Brian L.
Yelp
Saw the Tuesday performance of Farinelli and the King the week after opening night with a $32 general rush ticket I purchased around noon. The box office attendant was pleasant and professional, but there was only one long line for both will call and same-day purchases.
The half hour leading up the show was rather unpleasant for me. The bag and ticket check at the front doors proceeded as expected, and I made my way up four flights of stairs to the Balcony section before confronting the most condescending usher I've ever met while trying to find the men's room. This short-haired, short-tempered woman in glasses assigned to the odd-numbered section of the Balcony barked at me the first time I asked her where the restroom was and then again hollered at me to show her my ticket. (As it turns out, the men's WC is a discreet, inconspicuous two-stall room at the very top of the Balcony section that.)
The Belasco is a beautiful performance venue, with Tiffany lamps, stained glass panels, and a high ceiling like the Stern Auditorium at Carnegie Hall. Seat pitch was sufficient, though I still had to get up to let people pass.
Row B seats in Balcony were very partial view, thanks to the railing and the box seats (whose views were even more obstructed), but I still got to see the most important parts of the stage. The set is pretty sparse: a few pieces of furniture, an doorway upstage, and a center trapdoor.
My favorite parts of the set design were the real candles that dripped wax from the candelabra overhead during the show and Farinelli descending in a harness like a cherub. The orchestra/pit is in the highest level backstage, above the two levels of stage seating.
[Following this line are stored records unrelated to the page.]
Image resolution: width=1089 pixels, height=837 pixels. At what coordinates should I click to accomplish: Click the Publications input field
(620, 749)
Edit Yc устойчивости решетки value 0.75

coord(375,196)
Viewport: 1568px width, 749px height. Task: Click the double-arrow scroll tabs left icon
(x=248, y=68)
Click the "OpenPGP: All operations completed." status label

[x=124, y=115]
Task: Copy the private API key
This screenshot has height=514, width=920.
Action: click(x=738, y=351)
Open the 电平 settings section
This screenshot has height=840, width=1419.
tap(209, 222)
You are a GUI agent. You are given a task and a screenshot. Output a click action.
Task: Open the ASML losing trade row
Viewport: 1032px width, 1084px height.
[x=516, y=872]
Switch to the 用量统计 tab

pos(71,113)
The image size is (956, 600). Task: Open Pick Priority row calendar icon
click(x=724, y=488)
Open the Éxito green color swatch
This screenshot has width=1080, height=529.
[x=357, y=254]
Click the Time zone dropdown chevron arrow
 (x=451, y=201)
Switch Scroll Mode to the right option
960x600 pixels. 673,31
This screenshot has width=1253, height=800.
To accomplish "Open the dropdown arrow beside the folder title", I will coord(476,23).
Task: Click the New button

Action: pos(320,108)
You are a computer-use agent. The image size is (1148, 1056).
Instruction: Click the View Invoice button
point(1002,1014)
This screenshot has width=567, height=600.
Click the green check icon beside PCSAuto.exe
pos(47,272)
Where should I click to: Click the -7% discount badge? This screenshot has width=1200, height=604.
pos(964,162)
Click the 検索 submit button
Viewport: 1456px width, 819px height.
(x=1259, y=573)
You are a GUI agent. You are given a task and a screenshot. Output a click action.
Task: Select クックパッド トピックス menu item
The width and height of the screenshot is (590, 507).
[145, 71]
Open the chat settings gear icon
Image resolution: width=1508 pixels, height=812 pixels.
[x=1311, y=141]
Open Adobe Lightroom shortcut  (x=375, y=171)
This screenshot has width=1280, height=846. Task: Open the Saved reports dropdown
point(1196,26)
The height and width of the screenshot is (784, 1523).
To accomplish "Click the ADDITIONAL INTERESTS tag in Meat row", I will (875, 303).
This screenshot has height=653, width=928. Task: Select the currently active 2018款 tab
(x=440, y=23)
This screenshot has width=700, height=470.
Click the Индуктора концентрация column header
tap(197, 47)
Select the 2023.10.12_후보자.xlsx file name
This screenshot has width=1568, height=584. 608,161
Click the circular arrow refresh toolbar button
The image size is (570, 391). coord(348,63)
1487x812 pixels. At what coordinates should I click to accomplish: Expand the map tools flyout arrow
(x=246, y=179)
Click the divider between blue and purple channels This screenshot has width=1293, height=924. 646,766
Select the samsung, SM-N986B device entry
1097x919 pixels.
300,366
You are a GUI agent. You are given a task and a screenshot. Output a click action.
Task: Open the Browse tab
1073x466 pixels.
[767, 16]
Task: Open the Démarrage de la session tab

The show as a whole was generally unengaging, short on story and character development, and apparently designed to showcase only two things: Farinelli (counter-tenor Iestyn Davies) and the King (Mark Rylance), to the detriment of everything else and without either of whom the show would have minimal appeal. Some of the musical numbers are clumsily shoehorned in, without any attempted introduction or transition. The show kind of felt like an episode of Glee: bare bones dialogue and some covers of songs loosely sewn together by a tenuous throughline.
An NYU student in my row and two people in the row in front promptly left at intermission. My primary interest in the show was hearing a counter-tenor perform live, so I stayed for the duration of the entire performance.
I left entertained but emotionally unfulfilled (and a little scarred by the hostile 6-foot female ogre usher in glasses).
Did I enjoy the show? Yes! Mark Rylance fans will probably feel the same way.
Would I see it again? Nope, not even for free.